零钱兑换,让你用最少的零钱数换取目标的数量.如有零钱1,2,5,换成11最少的为5+5+1 ,3个硬币
思路:
dp,设dp[i]为兑换目标i最少的硬币数.
则有:
dp[i + coins[j] ] = min(dp[i + coins[j] ] , dp[i] + 1)
或者
dp[i] = min(dp[i – coins[j]] + 1,dp[i])
说白了就是用当前的硬币能组合成啥,取最小.
struct Solution { // 29ms 65%
int coinChange(vector<int>& coins, int t) {
vector<int> dp(t + 1, INT_MAX);
dp[0] = 0;
for (int i = 0; i <= t; i++) { // 1
for (int j = 0; j<coins.size(); j++) { // 2
if (coins[j] != INT_MAX && i + coins[j] <= t &&
dp[i] != INT_MAX && dp[i + coins[j]] > dp[i] + 1)

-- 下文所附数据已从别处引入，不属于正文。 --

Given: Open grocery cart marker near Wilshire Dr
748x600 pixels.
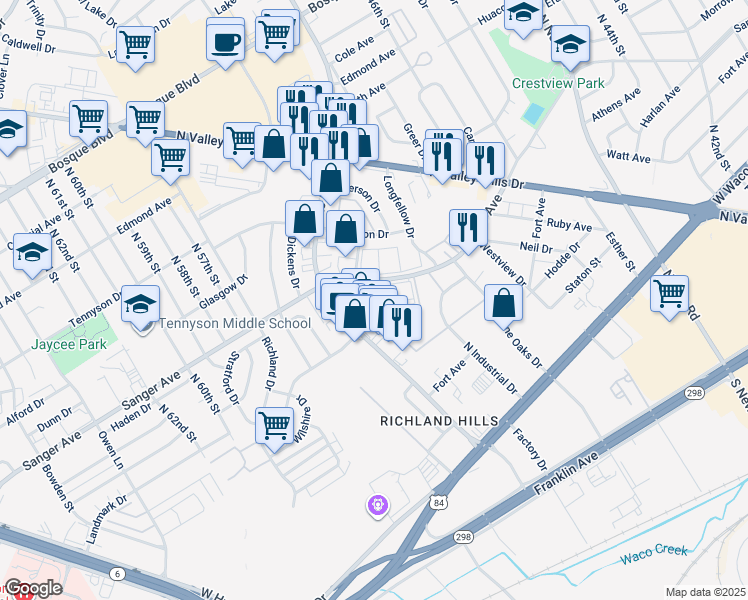Looking at the screenshot, I should pyautogui.click(x=274, y=426).
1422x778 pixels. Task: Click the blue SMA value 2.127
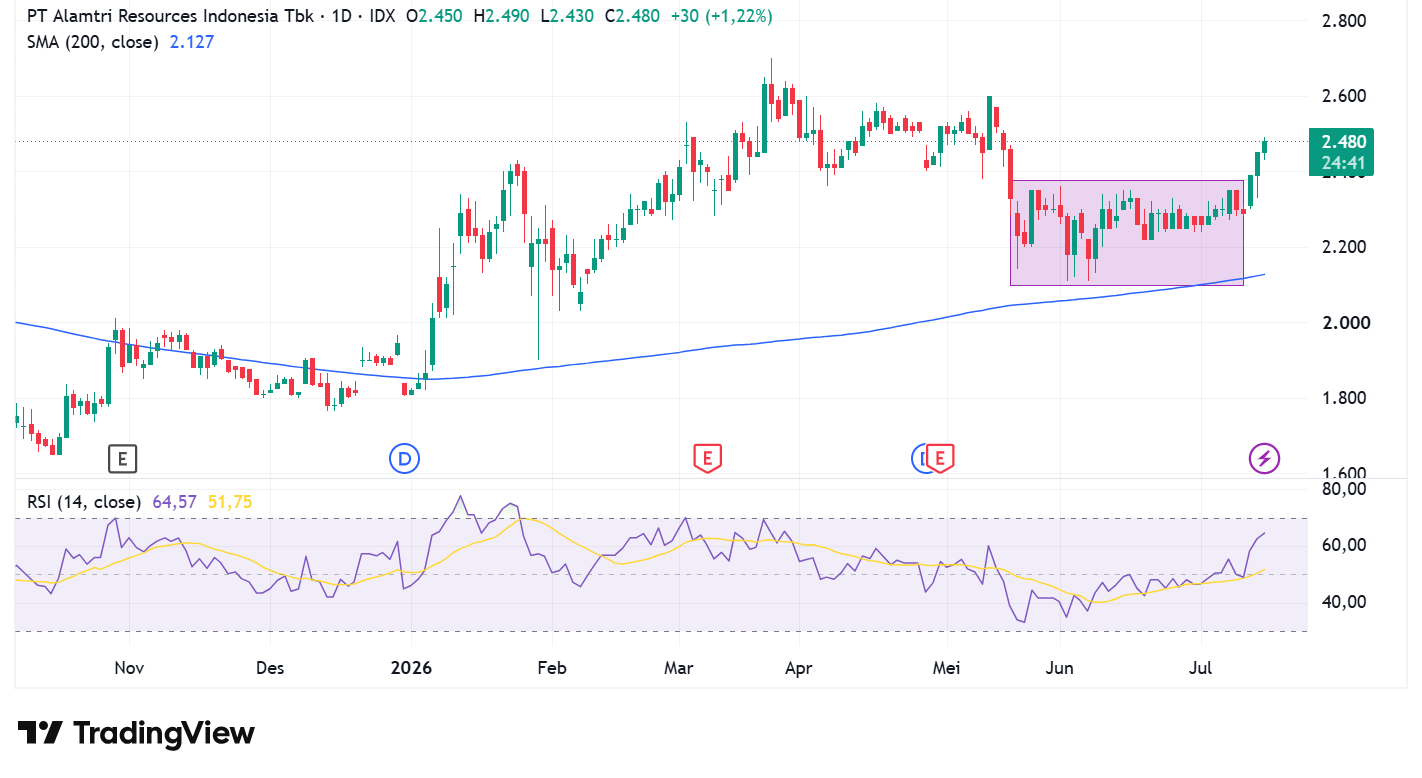191,42
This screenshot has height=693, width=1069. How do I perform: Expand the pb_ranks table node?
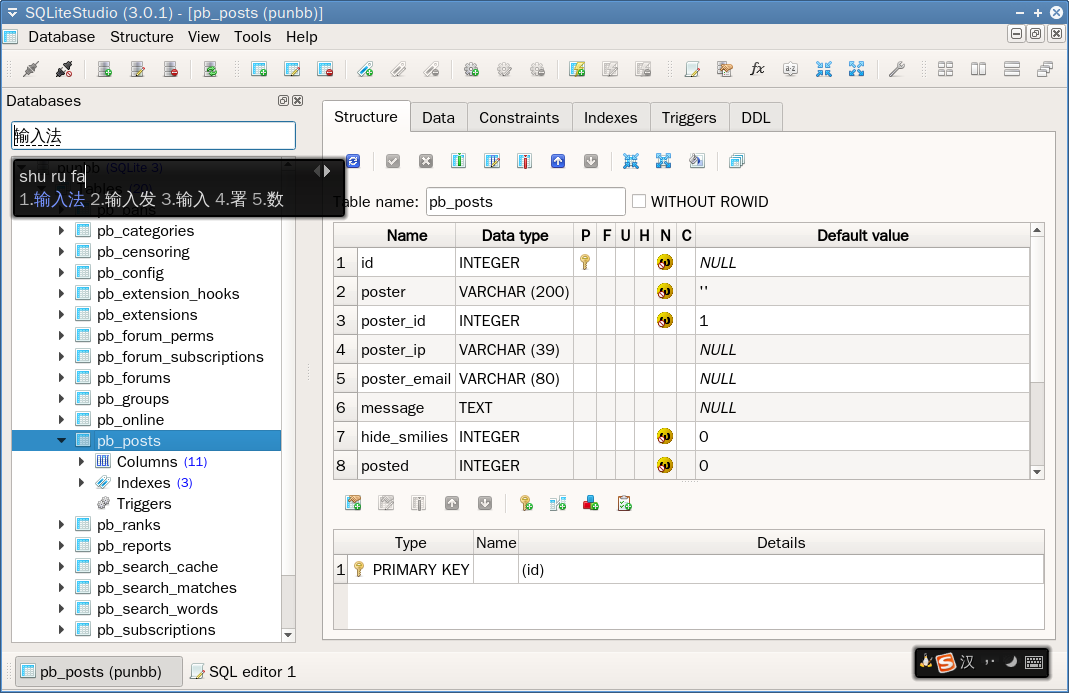click(x=62, y=525)
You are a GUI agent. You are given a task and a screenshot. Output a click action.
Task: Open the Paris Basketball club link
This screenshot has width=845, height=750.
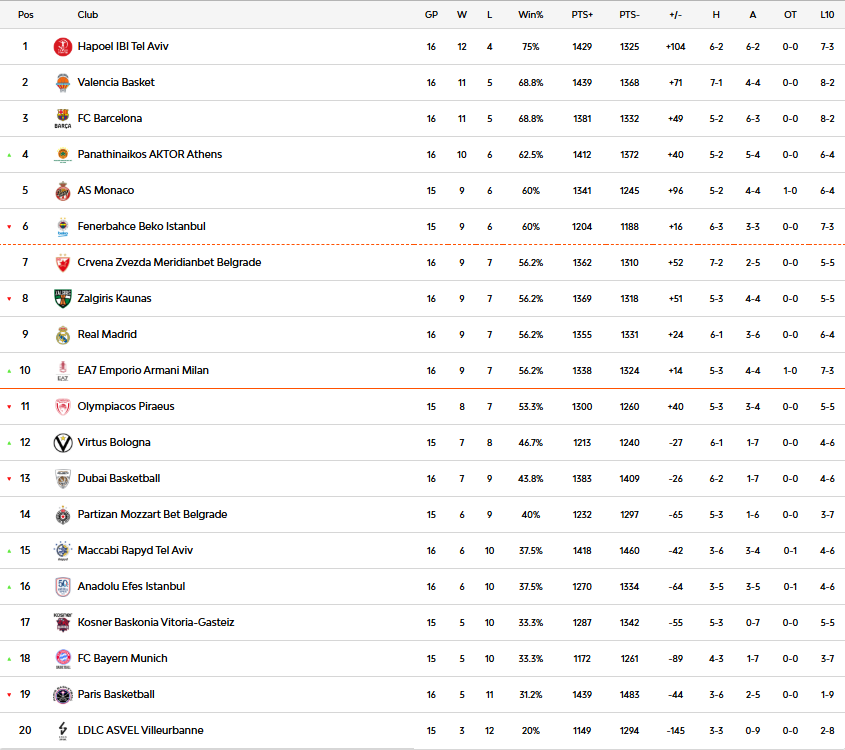point(116,695)
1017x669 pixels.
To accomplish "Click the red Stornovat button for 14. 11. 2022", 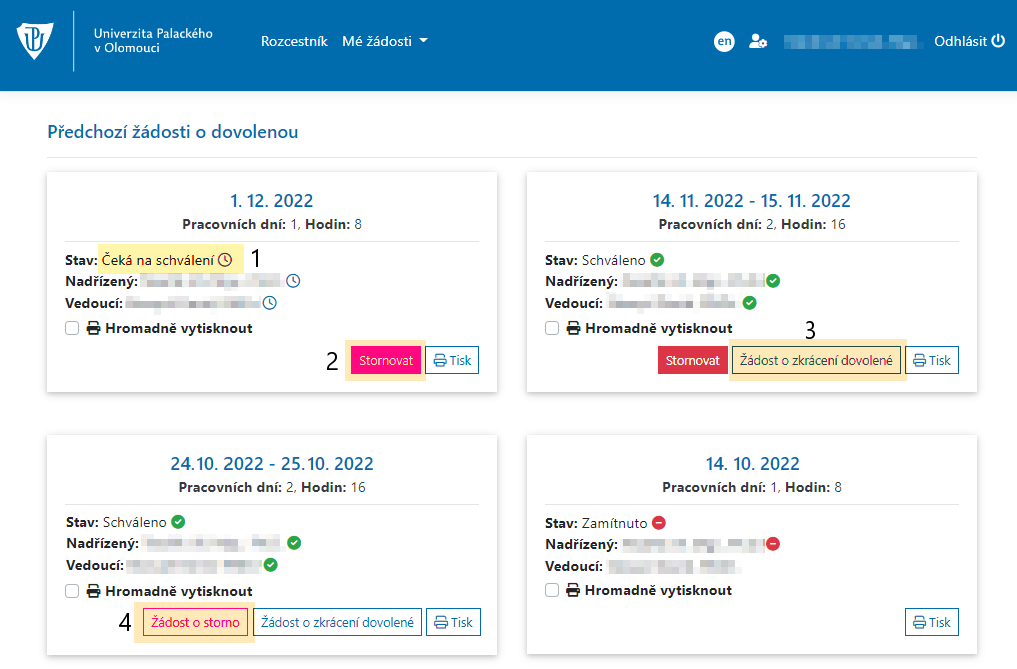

dp[i + coins[j]] = dp[i] + 1;
}
}
return dp[t] == INT_MAX ? -1 : dp[t];
}
};
如果把第5,和第6行交换,permutation变combination,速度会更快
struct Solution { // 23ms, 90%
int coinChange(vector<int>& coins, int t) {
vector<int> dp(t + 1, INT_MAX);
dp[0] = 0;
for (int coin: coins) {
for (int i = 0; i <= t; i++) {
if (coin != INT_MAX && i + coin <= t &&
dp[i] != INT_MAX && dp[i + coin] > dp[i] + 1)
dp[i + coin] = dp[i] + 1;
}
}
return dp[t] == INT_MAX ? -1 : dp[t];
}
};
如果用-1来做特殊值,程序是这样的:
struct Solution { // 19ms, 95%
int coinChange(vector<int>& coins, int t) {
vector<int> dp(t + 1, -1);
dp[0] = 0;
for (int coin: coins)
for (long i = 0; i <= t; ++i)
if (i + coin <= t)
if(dp[i]!=-1)
if(dp[i + coin]<=0)
dp[i + coin] = dp[i] + 1;
else
dp[i + coin] = min(dp[i] + 1,dp[i + coin]);
return dp[t];
}
};
复杂度: O(T x nums.size())
上面的空间复杂度都太高,最省空间的办法其实是BFS + vector
这里虽然是BFS,并没有使用queue,而是用的unordered_set
. 因为下一层节点有重复节点.
struct Solution {
int coinChange(vector<int>& coins, int t) {
if(t<=0) return 0;
unordered_set<long> F={0}, N;
vector<bool> V(t);
int cnt=0;
while(!F.empty()){
for(long i: F) //1
for(int c: coins) //
if(c+i<t && !V[c+i])
N.insert(c+i),V[c+i]=true;
else if(c+i==t)
return ++cnt;
F=N, N.clear(),++cnt;
}
return -1;
}
};
这个算法的空间复杂度经测试比Leetcode的解法好100倍.
http://www.1point3acres.com/bbs/forum.php?mod=viewthread&tid=201443
https://en.wikipedia.org/wiki/Subset_sum_problem
The easiest NP-hard problem: https://en.wikipedia.org/wiki/Partition_problem
https://en.wikipedia.org/wiki/Polynomial-time_approximation_scheme
http://wase.urz.uni-magdeburg.de/mertens/publications/npp5.pdf
http://www.1point3acres.com/bbs/forum.php?mod=viewthread&tid=206304
30.12 Permutation I. II
构造permutation的思路有至少如下三种:
- 插入法(iterative)
- 递归
- DFS图遍历
Time Complexity: \(O(N*N!)\)
30.13 Permutation I
Given a collection of distinct numbers, return all possible permutations.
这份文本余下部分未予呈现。